利益に対して税金がかかる

株券売買では、そこから利益を得た場合には、その利益に対して税金がかかることになりこの支払をする必要があります。

株券売買では、得られる利益に二つの種類がありますが、基本的にはこのどちらも源泉徴収で納税を行うことができるため、確定申告などの手続きを行わなくても税金を支払うことができます。

しかし、確定申告を行うことによって投資による利益を向上させることができたり、税金の控除を受けたり、節税を行うことが可能となっているために、積極的に資産を運用していくことを考えた場合には、源泉徴収に任せたきりにして余計な納税をしないように心欠ける事が得策と言えるでしょう。

まず二つの利益のうちの一つ、株券売買による売買差益を得た場合になりますが、これは株式市場の相場変動などを利用し、株券の価格が安い時に買い注文を行い、株価の相場の変動を待って、これが高くなった時点で売り注文を行い、その差額を利益とするものになります。

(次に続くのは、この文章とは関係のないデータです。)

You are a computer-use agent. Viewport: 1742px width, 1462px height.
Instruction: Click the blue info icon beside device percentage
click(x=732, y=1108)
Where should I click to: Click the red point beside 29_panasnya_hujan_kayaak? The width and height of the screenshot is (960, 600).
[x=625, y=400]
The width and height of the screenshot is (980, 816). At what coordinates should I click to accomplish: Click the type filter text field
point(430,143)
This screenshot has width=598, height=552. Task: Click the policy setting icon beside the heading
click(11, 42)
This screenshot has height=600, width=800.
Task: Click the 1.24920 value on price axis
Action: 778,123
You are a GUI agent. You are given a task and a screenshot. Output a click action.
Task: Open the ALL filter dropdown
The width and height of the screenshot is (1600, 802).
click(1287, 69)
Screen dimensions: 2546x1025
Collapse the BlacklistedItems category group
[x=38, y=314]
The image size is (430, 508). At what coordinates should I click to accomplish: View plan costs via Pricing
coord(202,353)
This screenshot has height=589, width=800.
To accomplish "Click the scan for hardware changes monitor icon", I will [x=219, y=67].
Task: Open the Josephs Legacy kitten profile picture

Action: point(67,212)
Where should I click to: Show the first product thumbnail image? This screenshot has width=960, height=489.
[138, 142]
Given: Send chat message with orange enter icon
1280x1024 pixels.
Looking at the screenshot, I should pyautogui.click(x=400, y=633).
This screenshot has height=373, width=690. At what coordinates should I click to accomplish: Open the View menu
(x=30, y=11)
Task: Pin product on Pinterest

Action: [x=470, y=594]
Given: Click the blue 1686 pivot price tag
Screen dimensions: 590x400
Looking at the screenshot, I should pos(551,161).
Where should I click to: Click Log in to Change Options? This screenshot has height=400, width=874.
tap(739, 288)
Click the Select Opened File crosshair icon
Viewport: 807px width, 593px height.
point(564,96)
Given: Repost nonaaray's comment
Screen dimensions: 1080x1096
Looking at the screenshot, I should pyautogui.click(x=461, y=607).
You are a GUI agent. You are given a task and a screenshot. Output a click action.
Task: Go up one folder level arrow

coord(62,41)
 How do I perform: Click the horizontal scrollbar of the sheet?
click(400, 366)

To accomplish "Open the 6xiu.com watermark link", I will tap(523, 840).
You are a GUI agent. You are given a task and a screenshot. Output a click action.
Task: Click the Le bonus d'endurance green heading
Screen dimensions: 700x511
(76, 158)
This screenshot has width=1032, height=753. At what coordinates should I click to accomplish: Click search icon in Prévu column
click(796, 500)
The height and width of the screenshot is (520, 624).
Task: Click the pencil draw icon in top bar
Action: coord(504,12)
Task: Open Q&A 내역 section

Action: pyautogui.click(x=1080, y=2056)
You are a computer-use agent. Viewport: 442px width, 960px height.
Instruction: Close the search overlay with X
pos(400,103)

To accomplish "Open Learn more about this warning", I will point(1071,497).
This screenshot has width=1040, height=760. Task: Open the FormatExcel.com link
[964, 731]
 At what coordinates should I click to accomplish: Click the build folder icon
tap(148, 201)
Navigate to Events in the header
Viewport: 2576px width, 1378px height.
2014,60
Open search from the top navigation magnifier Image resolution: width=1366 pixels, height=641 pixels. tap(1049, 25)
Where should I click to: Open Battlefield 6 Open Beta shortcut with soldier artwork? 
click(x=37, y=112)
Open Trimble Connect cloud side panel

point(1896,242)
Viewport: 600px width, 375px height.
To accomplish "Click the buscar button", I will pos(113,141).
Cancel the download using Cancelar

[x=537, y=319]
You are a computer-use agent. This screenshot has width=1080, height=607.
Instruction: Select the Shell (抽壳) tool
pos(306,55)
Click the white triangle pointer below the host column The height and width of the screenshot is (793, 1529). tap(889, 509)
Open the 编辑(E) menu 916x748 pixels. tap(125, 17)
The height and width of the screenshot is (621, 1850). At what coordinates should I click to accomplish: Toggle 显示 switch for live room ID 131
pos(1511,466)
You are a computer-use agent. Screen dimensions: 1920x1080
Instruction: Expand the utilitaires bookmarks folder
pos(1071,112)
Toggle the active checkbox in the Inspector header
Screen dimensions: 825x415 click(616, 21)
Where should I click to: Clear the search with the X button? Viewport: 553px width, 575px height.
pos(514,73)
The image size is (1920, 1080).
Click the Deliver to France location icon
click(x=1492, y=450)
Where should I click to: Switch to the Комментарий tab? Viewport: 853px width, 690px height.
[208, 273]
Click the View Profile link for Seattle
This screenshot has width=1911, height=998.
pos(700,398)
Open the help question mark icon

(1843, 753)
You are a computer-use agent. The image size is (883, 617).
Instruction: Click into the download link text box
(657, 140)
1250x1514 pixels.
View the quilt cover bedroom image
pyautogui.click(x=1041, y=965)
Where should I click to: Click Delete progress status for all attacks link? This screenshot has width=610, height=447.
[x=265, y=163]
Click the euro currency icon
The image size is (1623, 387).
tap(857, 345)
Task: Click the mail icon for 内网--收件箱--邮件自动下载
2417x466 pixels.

こうした事で得る利益を譲渡所得と言いますが、譲渡所得の場合には証券会社からその利益が払い出されることになり、この証券会社に開設する取引口座の種類によって源泉徴収が行われるか、行われないかが決定します。

証券会社に開設できる口座には一般口座と特定口座の二種類があり、このうちの特定口座において、源泉徴収ありの設定を行うことによって、証券会社からの利益の払い出しに際して、自動的に源泉徴収が行われた利益が払い出されることになります。
一般口座と特定口座の源泉徴収なしの設定を選んだ場合には、源泉徴収がされませんので、確定申告を行い税金を支払う必要があります。

源泉徴収でのメリットは、確定申告のわずらわしさなどがない事になりますが、デメリットとして払い出される利益からすでに税金が引かれてしまうために、投資の利益の効率が悪くなることが上げられます。

これに対し、確定申告で税金を納める場合には、手続きなどに時間と労力を割く必要がありますが、納税の対象となる期間が1月1日から12月31日となっていますので、この期間に行われた株券売買の取引の結果の利益に対して税金がかかる事になり、源泉徴収のようにその都度の取引ごとに利益から税金が差し引かれないために、利益の効率がよくなるというメリットがあります。

二つ目の企業からの配当金については配当所得とされ、わたしたちに支払いがされる段階で源泉徴収がされていますが、これについて確定申告を行うと、この支払された税金に対しての控除を受ける事ができる場合と、投資信託などの他の投資の利益と合算することができる場合があり、どちらかを選択して税金の支払いコストを下げる事ができるのです。